Table 1. Definition of the variables considered in the analyses.

Variable Definition
Age Chronological age of each female (year of the breeding attempt – birth year)
YBD Number of years before the death of the female (death year – year of the breeding attempt)
Year quality Average number of fledglings produced by all non-cooperatively breeding females in the year of the breeding attempt
Territory quality Average standardized territory quality of the female's resident territory, relative to all other territories
OFL present Presence of an independent fledgling from the minor breeding season, as an indication of recent reproduction
AFR Age of first independent breeding
ALR Age of last independent breeding
Terminal Binary factor categorizing each breeding attempt to be the last or not

First, we investigated whether the quadratic effect of age (age2) and YBD (YBD2) were associated with reproductive output after centring age and YBD on the mean (to reduce collinearity between the linear and quadratic terms).

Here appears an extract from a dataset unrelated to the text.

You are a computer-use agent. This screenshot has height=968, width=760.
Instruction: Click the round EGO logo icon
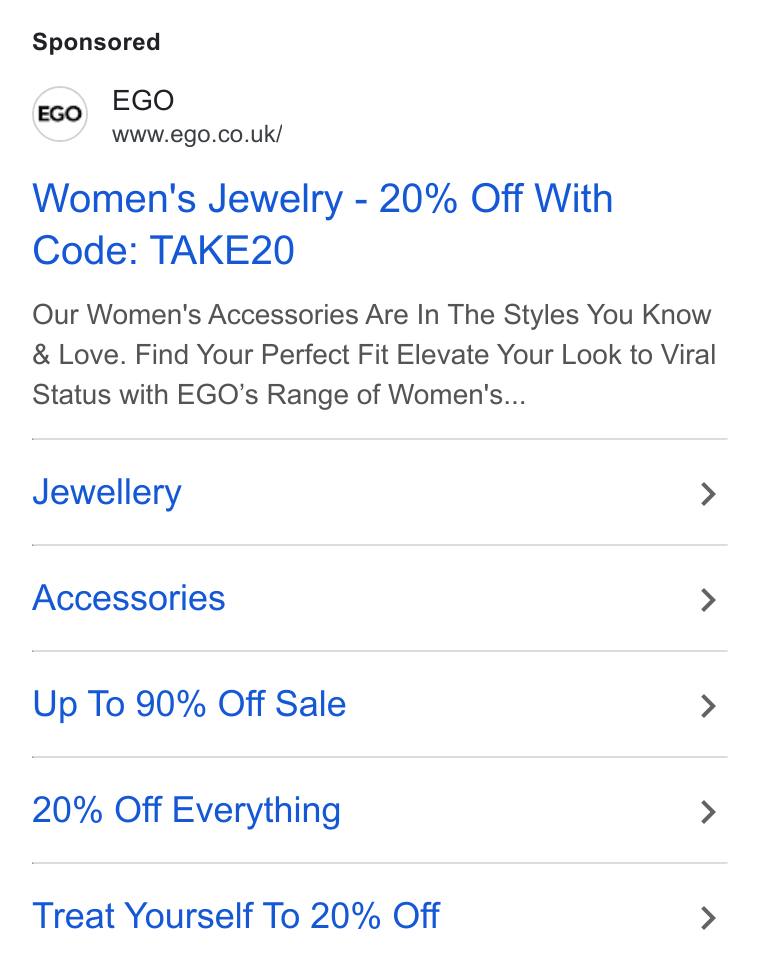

A negative coefficient of the quadratic term would suggest an initial increase in reproductive output, followed by a decline. To confirm the fit of, and the reproductive decline suggested by, the quadratic model, we repeated the analyses using generalized additive mixed models (GAMM) with a non-parametric smoothing spline for age to replace the linear and quadratic effects of age. In addition, we used a piecewise regression with one threshold age. Here, two linear regression slopes are fitted on both sides of a focal age. To select the threshold age that best matches the data, all possible threshold ages were considered and the threshold age with the lowest AIC value (a measure of the relative goodness of fit of the model) was selected. We fitted the piecewise regression models without random effects, because the models did not converge when random effects were included. Second, we investigated whether reproductive output showed a significant linear decline after the age at which reproductive output is highest. Subsequently we investigated whether this pattern was different for the terminal breeding attempt by investigating the interaction between age (age2) and the terminal breeding attempt. Following Martin & Festa-Bianchet [19], a significant interaction would suggest that an age-independent component varies with age.

We performed the analyses using R (version 2.12.2 [42]). The GLMMs were fitted using the Laplace approximation with the package lme4 (version 0.999375 [43]), and the GAMMs using the package mgcv (version 1.7–4 [44]). We checked for overdispersion in the data by estimating the dispersal parameter, but did not find evidence for this (dispersal parameter close to one). All two-way interactions between age (or YBD) and AFR, ALR and terminal reproductive attempt were tested, but only reported when statistically significant (P<0.05) or of particular interest. Non-significant terms were sequentially (in order of least significance) removed from the models, starting with interaction terms. Main effects associated with significant interaction terms were not removed from the models. The significance of main effects was assessed after refitting the model without the associated interactions terms. Table 1 contains a brief description of all explanatory variables that are used in the models.

Results

Age-dependent reproduction – all ages

Reproductive success showed a clear age-related pattern, with an initial increase until a peak between 6 and 7 years of age and thereafter a decline (Table 2a, Fig. 1a). The non-parametric smoothing function for age from the GAMM showed a very similar pattern compared to the quadratic age effect as shown in Table 2a and Fig. 1a (peak between 6 and 7 years; smoothing function for age significant with an estimated degrees of freedom of 2.9, F = 7.64, p<0.001). The piecewise regression model that was best supported by the data indicated a threshold age of 7 years (AIC  = 1016.32), although the models with a threshold age of 6 or 8 years were very similar (ΔAIC  = 0.06 and ΔAIC  = 0.78, respectively). Models with other threshold ages were less supported by the data (threshold age 5, ΔAIC  = 2.63; all other threshold ages, ΔAIC >4.22). These models had a positive slope before and a negative slope after the threshold age.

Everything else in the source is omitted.